--- START ---
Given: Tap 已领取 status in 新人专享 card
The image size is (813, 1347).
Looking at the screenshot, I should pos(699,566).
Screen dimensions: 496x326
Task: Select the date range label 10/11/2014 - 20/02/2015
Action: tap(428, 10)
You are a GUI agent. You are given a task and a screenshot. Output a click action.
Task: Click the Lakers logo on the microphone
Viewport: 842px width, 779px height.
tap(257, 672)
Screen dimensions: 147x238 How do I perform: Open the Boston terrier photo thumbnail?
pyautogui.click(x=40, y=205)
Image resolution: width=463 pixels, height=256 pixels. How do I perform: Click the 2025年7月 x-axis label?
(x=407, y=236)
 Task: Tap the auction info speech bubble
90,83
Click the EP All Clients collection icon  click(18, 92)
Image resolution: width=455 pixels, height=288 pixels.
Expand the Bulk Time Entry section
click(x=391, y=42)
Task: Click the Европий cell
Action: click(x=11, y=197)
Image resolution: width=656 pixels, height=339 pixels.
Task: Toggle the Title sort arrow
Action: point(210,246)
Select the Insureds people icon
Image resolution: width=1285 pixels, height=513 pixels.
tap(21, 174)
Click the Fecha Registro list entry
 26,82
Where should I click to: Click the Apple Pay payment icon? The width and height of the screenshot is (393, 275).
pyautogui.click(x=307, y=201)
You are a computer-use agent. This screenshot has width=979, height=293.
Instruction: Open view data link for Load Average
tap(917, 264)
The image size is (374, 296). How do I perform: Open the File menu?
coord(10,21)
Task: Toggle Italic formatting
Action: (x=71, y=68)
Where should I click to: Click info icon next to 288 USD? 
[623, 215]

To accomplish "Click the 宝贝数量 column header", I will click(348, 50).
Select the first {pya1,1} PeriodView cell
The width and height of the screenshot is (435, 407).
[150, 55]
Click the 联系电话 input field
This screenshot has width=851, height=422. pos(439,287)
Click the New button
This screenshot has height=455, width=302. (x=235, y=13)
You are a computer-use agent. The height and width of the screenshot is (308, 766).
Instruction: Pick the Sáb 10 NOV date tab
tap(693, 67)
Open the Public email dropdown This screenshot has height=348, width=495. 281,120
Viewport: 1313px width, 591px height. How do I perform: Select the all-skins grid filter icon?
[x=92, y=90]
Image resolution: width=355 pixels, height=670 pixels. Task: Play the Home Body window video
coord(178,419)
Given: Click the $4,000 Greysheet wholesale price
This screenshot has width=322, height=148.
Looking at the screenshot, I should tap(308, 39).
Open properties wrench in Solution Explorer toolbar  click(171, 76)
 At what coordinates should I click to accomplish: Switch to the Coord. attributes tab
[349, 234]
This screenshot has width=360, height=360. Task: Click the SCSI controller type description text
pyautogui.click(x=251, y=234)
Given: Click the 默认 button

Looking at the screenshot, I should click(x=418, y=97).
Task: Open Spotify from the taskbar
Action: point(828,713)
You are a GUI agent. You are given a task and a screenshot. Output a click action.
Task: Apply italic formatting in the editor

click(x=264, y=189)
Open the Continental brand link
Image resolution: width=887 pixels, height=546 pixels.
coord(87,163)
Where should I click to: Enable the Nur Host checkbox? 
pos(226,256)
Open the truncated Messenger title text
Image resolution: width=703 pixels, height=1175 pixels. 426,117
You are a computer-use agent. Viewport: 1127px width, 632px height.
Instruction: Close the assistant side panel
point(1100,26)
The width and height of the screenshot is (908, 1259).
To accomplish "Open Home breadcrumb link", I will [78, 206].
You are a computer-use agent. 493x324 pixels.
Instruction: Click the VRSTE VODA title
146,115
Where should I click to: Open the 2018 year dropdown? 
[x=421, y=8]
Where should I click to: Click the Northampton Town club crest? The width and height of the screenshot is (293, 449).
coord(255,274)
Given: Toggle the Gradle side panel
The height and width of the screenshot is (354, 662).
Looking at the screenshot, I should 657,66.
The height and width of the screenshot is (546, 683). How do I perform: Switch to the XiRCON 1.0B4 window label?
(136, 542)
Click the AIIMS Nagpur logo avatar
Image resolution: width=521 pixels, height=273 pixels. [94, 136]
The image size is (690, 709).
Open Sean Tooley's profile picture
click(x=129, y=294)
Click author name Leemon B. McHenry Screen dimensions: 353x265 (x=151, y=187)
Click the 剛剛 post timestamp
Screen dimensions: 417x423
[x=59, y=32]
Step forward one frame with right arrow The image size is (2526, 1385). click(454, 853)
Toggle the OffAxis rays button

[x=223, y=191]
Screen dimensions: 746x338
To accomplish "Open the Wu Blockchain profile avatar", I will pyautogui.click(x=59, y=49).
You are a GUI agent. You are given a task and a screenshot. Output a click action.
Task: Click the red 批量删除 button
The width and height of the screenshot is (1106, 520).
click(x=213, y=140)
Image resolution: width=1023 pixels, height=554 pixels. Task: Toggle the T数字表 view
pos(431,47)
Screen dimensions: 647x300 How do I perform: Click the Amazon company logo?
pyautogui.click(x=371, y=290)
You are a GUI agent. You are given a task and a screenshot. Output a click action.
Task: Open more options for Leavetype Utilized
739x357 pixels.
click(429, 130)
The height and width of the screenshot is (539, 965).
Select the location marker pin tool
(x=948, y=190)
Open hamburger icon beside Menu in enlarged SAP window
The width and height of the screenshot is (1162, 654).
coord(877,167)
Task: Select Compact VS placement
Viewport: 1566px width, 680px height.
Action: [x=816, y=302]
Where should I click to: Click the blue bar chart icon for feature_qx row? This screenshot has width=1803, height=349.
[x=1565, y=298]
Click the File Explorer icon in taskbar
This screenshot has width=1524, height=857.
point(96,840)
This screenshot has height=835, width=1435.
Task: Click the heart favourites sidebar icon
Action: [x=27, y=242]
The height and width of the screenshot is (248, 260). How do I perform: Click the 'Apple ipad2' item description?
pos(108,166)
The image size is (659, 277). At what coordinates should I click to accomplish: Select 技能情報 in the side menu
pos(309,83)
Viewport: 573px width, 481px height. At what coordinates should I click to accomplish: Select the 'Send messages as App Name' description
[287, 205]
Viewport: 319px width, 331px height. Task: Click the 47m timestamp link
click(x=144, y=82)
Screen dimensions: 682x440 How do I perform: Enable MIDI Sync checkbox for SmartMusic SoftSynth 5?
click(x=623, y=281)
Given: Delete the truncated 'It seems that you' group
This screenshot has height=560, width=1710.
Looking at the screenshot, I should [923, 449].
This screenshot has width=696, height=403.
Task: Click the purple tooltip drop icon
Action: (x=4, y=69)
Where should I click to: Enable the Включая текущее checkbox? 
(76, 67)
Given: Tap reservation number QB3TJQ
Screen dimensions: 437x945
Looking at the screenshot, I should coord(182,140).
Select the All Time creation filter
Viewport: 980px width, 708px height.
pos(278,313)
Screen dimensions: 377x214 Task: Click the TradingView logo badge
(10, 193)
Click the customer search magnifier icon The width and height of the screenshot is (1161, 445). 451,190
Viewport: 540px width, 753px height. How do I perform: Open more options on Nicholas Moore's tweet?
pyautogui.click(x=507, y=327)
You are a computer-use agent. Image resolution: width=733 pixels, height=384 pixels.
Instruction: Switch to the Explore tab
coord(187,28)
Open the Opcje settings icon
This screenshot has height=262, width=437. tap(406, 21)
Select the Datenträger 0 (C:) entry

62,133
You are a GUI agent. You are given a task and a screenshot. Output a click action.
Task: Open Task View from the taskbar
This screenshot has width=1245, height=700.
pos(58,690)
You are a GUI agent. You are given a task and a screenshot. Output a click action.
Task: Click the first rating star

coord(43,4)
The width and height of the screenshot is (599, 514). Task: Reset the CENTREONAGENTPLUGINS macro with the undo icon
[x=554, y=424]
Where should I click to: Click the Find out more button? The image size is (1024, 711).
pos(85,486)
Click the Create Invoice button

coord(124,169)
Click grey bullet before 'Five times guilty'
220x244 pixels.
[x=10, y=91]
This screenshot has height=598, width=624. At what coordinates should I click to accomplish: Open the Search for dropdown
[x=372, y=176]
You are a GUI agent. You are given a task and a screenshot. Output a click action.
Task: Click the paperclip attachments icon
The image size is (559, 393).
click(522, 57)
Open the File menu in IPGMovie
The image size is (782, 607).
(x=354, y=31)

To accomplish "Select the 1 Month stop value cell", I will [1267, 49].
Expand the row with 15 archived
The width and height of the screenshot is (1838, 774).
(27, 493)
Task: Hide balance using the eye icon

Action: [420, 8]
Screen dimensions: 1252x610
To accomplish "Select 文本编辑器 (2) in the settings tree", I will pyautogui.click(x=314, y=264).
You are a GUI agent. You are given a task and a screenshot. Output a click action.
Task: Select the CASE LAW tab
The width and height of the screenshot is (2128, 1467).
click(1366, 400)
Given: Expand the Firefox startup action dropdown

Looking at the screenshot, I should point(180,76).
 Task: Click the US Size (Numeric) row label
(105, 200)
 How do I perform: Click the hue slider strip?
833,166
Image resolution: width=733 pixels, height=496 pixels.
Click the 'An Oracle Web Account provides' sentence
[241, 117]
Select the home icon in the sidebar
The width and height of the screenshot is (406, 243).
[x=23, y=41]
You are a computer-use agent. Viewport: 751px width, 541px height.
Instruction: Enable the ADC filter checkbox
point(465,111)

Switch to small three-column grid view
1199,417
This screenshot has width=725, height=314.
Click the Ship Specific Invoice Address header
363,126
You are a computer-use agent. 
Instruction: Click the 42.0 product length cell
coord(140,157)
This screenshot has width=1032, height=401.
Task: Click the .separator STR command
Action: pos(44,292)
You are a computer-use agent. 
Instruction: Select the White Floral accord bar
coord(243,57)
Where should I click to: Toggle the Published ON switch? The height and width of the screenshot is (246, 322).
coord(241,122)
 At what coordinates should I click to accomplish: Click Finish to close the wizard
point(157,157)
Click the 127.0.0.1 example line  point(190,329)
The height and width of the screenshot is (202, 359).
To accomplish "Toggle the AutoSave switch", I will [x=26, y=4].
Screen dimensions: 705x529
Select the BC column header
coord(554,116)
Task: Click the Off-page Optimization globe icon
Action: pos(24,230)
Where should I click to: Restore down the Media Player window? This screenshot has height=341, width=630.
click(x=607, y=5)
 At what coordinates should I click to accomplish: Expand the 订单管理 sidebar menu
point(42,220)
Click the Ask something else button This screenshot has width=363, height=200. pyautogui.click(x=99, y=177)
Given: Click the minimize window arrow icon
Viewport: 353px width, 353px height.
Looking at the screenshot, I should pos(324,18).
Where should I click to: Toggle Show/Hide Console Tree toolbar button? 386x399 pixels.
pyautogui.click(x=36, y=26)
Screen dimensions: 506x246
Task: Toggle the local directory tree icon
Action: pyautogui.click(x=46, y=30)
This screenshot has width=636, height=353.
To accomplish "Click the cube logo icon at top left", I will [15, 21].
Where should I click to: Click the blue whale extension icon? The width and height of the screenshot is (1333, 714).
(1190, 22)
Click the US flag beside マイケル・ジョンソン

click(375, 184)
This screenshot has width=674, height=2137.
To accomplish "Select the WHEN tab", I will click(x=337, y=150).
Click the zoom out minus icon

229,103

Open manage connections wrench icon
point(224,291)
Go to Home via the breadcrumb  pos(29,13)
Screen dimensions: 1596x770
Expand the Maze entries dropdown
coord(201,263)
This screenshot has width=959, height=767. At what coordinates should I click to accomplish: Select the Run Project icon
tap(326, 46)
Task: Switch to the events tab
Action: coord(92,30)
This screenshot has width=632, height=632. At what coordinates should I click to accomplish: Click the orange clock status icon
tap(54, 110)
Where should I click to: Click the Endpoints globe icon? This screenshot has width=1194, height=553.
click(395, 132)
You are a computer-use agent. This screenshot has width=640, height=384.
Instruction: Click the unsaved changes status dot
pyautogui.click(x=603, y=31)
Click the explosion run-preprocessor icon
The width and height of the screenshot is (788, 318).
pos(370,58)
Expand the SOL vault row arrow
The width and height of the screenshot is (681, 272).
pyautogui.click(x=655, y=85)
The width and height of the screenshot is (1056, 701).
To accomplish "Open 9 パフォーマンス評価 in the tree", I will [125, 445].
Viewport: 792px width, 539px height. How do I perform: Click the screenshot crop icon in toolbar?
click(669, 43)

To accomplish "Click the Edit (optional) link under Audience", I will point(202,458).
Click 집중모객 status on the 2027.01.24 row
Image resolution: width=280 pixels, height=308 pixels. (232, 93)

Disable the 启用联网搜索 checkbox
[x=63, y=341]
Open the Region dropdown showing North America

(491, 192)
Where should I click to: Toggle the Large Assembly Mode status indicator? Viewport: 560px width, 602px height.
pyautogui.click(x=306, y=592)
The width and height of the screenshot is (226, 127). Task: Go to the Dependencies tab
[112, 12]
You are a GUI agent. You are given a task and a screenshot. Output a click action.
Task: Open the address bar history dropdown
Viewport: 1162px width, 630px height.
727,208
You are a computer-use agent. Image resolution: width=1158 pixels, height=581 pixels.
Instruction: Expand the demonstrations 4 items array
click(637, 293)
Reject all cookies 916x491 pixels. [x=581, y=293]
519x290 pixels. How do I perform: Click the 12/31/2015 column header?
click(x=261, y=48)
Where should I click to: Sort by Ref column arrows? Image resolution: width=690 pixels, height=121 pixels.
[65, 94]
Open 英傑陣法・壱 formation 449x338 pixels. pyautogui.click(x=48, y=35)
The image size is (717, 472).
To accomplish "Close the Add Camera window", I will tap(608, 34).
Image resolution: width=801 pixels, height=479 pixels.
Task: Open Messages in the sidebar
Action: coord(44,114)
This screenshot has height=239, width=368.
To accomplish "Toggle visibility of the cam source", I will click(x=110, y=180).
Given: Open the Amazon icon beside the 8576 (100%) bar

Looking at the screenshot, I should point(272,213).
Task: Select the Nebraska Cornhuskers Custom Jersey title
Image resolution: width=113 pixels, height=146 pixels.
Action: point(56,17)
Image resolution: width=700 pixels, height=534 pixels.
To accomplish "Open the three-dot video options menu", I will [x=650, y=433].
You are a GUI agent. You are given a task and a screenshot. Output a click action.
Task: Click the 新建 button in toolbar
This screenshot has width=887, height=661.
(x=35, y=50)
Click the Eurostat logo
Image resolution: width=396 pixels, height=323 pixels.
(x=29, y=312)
--- END ---
• [Instructions to follow]: After locating the line holding "Expand the row with 15 archived" above, output exactly that line and every line after it through the line holding "Task: Select the CASE LAW tab". Include nothing else.

• [The completed task]:
Expand the row with 15 archived
The width and height of the screenshot is (1838, 774).
(27, 493)
Task: Hide balance using the eye icon

Action: [420, 8]
Screen dimensions: 1252x610
To accomplish "Select 文本编辑器 (2) in the settings tree", I will pyautogui.click(x=314, y=264).
You are a GUI agent. You are given a task and a screenshot. Output a click action.
Task: Select the CASE LAW tab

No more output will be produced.